**SUPPLIED DATA:**
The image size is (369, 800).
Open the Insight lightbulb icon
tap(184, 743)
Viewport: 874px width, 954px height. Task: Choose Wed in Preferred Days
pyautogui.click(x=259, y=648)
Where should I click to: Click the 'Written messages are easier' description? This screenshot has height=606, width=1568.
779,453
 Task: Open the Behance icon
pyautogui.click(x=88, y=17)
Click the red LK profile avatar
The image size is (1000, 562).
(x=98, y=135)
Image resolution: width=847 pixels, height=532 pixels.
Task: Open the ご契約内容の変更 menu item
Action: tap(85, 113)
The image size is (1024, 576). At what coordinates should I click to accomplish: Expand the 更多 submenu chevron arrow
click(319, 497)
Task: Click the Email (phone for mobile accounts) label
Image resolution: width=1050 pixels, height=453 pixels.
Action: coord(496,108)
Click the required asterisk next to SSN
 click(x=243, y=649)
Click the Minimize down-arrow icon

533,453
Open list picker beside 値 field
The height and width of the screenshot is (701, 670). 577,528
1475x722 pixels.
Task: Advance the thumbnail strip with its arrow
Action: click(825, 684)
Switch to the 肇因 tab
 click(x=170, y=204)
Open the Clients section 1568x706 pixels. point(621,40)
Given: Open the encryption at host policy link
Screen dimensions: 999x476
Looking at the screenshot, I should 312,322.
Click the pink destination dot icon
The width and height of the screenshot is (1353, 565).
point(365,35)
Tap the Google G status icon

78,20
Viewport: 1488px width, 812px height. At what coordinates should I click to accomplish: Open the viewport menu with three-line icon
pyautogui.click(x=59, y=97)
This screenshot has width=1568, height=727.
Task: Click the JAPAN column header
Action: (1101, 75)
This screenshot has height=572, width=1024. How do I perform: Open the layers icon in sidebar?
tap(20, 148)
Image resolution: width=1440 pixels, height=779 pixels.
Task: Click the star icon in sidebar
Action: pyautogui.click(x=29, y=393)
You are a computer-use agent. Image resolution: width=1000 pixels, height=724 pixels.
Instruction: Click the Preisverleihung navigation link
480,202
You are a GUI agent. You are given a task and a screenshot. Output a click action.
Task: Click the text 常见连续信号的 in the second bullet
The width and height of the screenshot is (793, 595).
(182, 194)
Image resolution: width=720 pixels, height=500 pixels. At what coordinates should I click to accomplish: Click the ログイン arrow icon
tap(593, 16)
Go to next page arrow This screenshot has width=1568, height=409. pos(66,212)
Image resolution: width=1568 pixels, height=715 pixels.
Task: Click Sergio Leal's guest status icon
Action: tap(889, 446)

**TASK REQUIREMENTS:** Return each entry from the material above exactly as it appears.

**EXERCISE OUTPUT:**
The image size is (369, 800).
Open the Insight lightbulb icon
tap(184, 743)
Viewport: 874px width, 954px height. Task: Choose Wed in Preferred Days
pyautogui.click(x=259, y=648)
Where should I click to: Click the 'Written messages are easier' description? This screenshot has height=606, width=1568.
779,453
 Task: Open the Behance icon
pyautogui.click(x=88, y=17)
Click the red LK profile avatar
The image size is (1000, 562).
(x=98, y=135)
Image resolution: width=847 pixels, height=532 pixels.
Task: Open the ご契約内容の変更 menu item
Action: tap(85, 113)
The image size is (1024, 576). At what coordinates should I click to accomplish: Expand the 更多 submenu chevron arrow
click(319, 497)
Task: Click the Email (phone for mobile accounts) label
Image resolution: width=1050 pixels, height=453 pixels.
Action: coord(496,108)
Click the required asterisk next to SSN
 click(x=243, y=649)
Click the Minimize down-arrow icon

533,453
Open list picker beside 値 field
The height and width of the screenshot is (701, 670). 577,528
1475x722 pixels.
Task: Advance the thumbnail strip with its arrow
Action: click(825, 684)
Switch to the 肇因 tab
 click(x=170, y=204)
Open the Clients section 1568x706 pixels. point(621,40)
Given: Open the encryption at host policy link
Screen dimensions: 999x476
Looking at the screenshot, I should 312,322.
Click the pink destination dot icon
The width and height of the screenshot is (1353, 565).
point(365,35)
Tap the Google G status icon

78,20
Viewport: 1488px width, 812px height. At what coordinates should I click to accomplish: Open the viewport menu with three-line icon
pyautogui.click(x=59, y=97)
This screenshot has width=1568, height=727.
Task: Click the JAPAN column header
Action: (1101, 75)
This screenshot has height=572, width=1024. How do I perform: Open the layers icon in sidebar?
tap(20, 148)
Image resolution: width=1440 pixels, height=779 pixels.
Task: Click the star icon in sidebar
Action: pyautogui.click(x=29, y=393)
You are a computer-use agent. Image resolution: width=1000 pixels, height=724 pixels.
Instruction: Click the Preisverleihung navigation link
480,202
You are a GUI agent. You are given a task and a screenshot. Output a click action.
Task: Click the text 常见连续信号的 in the second bullet
The width and height of the screenshot is (793, 595).
(182, 194)
Image resolution: width=720 pixels, height=500 pixels. At what coordinates should I click to accomplish: Click the ログイン arrow icon
tap(593, 16)
Go to next page arrow This screenshot has width=1568, height=409. pos(66,212)
Image resolution: width=1568 pixels, height=715 pixels.
Task: Click Sergio Leal's guest status icon
Action: tap(889, 446)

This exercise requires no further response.